Lactoferrin (LF) is a glycoprotein naturally present in milk. Its content varies throughout lactation, but also with mastitis; therefore it is a potential additional indicator of udder health beyond somatic cell count. Condequently, there is an interest in quantifying this biomolecule routinely. First prediction equations proposed in the literature to predict the content in milk using milk mid-infrared spectrometry were built using partial least square regression (PLSR) due to the limited size of the data set. Thanks to a large data set, the current study aimed to test 4 different machine learning algorithms using a large data set comprising 6,619 records collected across different herds, breeds, and countries. The first algorithm was a PLSR, as used in past investigations. The second and third algorithms used partial least square (PLS) factors combined with a linear and polynomial support vector regression (PLS + SVR). The fourth algorithm also used PLS factors, but included in an artificial neural network with 1 hidden layer (PLS + ANN). The training and validation sets comprised 5,541 and 836 records, respectively. Even if the calibration prediction performances were the best for PLS + polynomial SVR, their validation prediction performances were the worst. The 3 other algorithms had similar validation performances. Indeed, the validation root mean squared error (RMSE) ranged between 162.17 and 166.75 mg/L of milk.
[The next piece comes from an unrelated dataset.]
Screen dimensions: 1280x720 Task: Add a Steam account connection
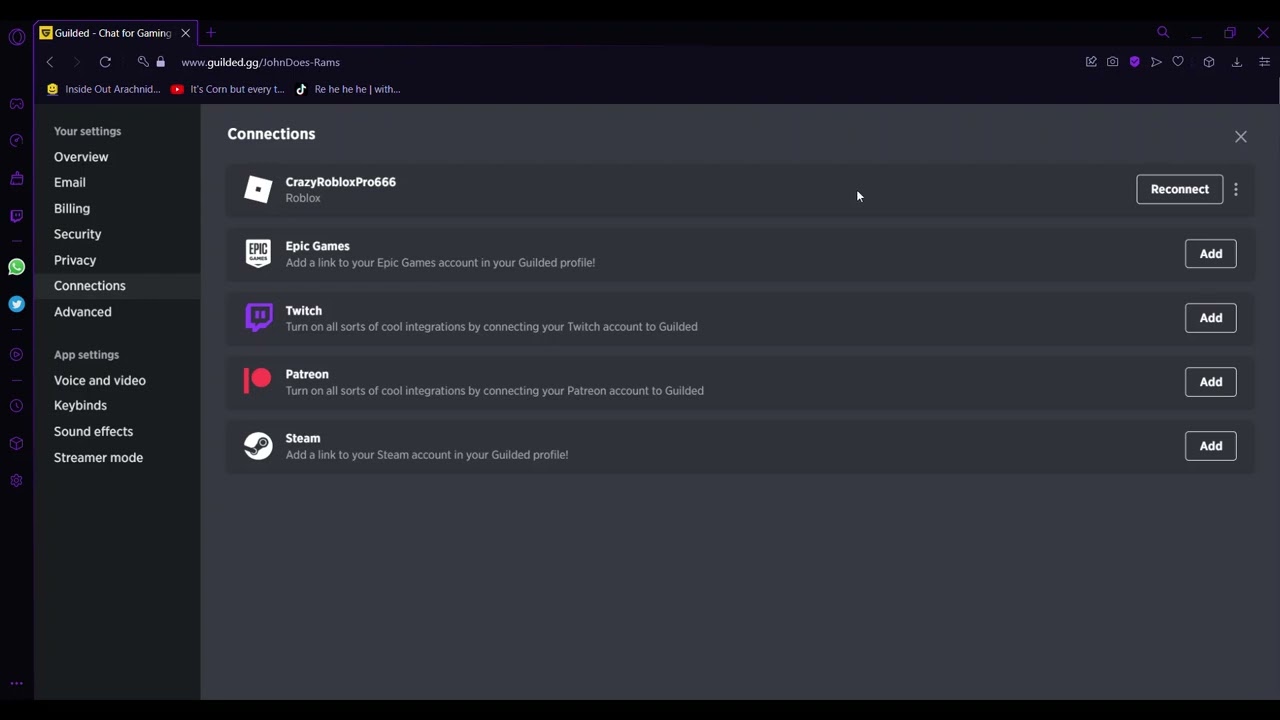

However, the lower standard deviation of cross-validation RMSE and the better normality of the residual distribution observed for PLS + ANN suggest that this modeling was more suitable to predict the LF content in milk from milk mid-infrared spectra (R2v = 0.60 and validation RMSE = 162.17 mg/L of milk). This PLS +ANN model was then applied to almost 6 million spectral records. The predicted LF showed the expected relationships with milk yield, somatic cell score, somatic cell count, and stage of lactation. The model tended to underestimate high LF values (higher than 600 mg/L of milk). However, if the prediction threshold was set to 500 mg/L, 82% of samples from the validation having a content of LF higher than 600 mg/L were detected. Future research should aim to increase the number of those extremely high LF records in the calibration set.